** Begin Information shown **

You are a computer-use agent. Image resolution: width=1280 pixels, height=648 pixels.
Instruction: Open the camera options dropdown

** End Information shown **
** Begin Information shown **

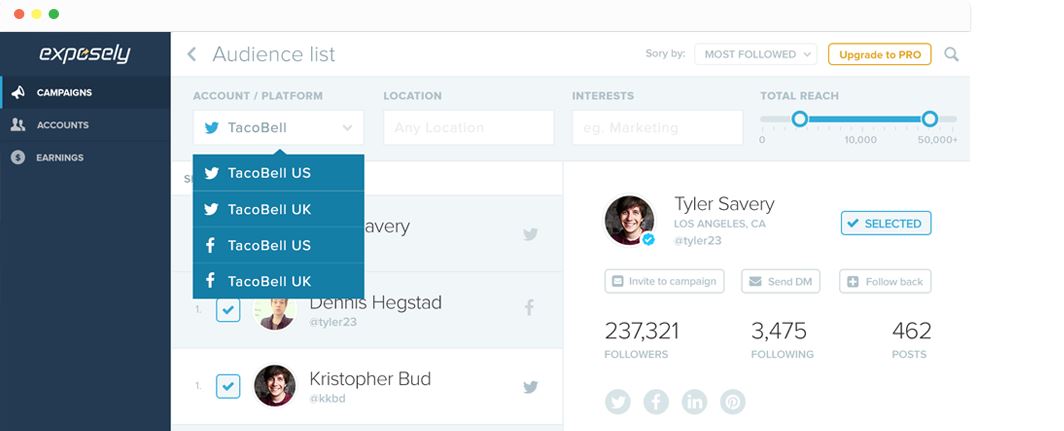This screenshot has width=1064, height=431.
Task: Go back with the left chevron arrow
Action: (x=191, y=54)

** End Information shown **

» **Required work**
Change "dropdown" to "menu" in the material from the line with "You are a computer-use" up to and including the line with "Instruction: Open the camera options dropdown", leaving all else unchanged. Output only those lines.

» **Solution to this task**
You are a computer-use agent. Image resolution: width=1280 pixels, height=648 pixels.
Instruction: Open the camera options menu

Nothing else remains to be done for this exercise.